The head of that unit, Bob Savage, said that the results show that EMC’s Irish business is helping to drive a revolution in global information technology.
“Through our Centre of Excellence, which houses EMC’s largest manufacturing site outside the US, we’re helping customers to discover how cloud and big data can save money and capture greater market share, deliver greater efficiencies, speed and agility for businesses, and position Ireland at the leading edge of a global IT revolution.
“EMC in Ireland is consolidating our presence as one of the country’s largest employers and an enabler for economic recovery through innovation and new technologies,” he added.
Jason Ward, EMC’s country manager for Ireland, added: “As demand for hybrid cloud and big data solutions surges, our rapidly expanding channel and mid-market business is expected to continue growing, driving further expansion through next year.

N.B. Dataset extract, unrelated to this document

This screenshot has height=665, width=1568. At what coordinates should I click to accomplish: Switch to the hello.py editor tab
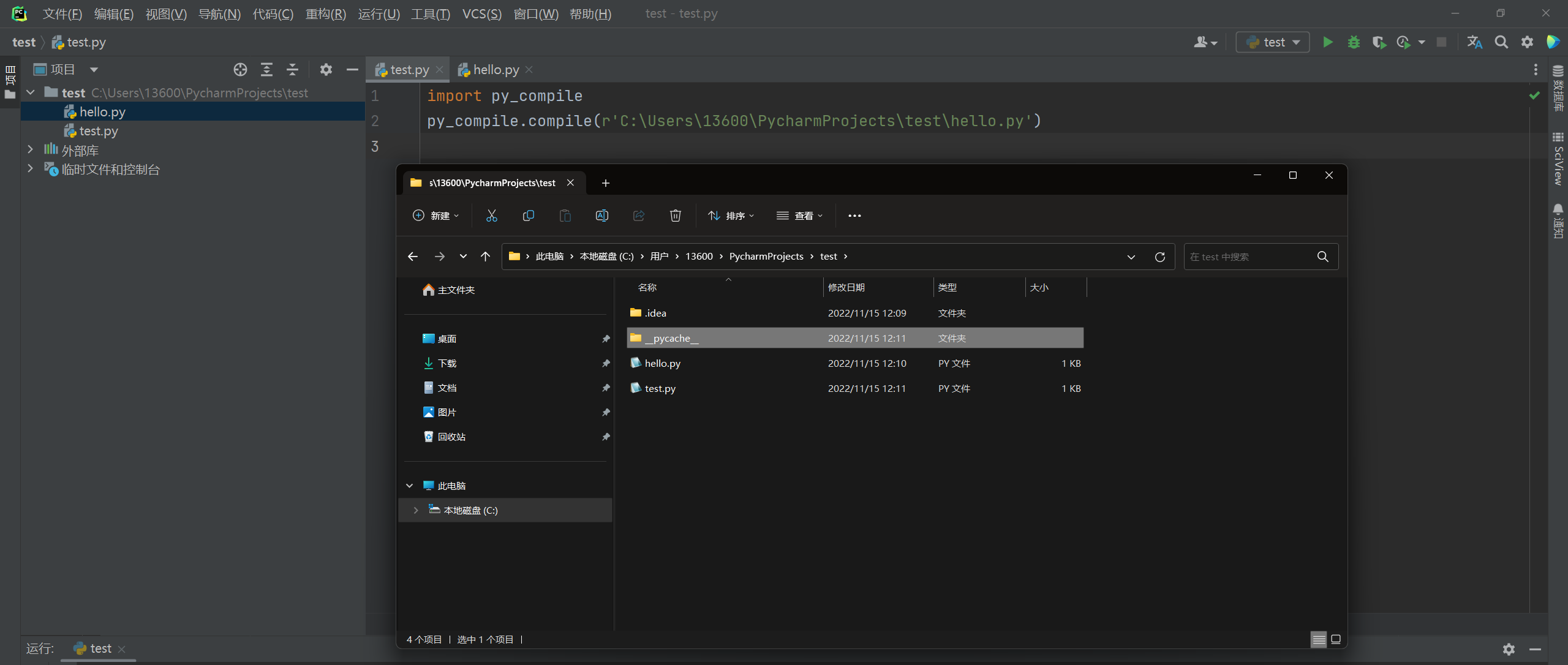tap(496, 70)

Here in Ireland and globally, EMC is taking market share, re-investing for growth and delivering improved earnings as we transform the IT and business environments through innovative cloud and big data solutions.”
On a global basis, EMC yesterday reported a 14% year-on-year increase in fourth quarter revenues, with net income rising by 32% on the same period last year, to $832 million. For 2011, as a whole, net income was up by 30% to $2.5 billion, while revenue rose by 18% to $20bn.
While Irish figures have not been broken down for the full year, EMC’s operations here grew 21% in 2011’s third quarter.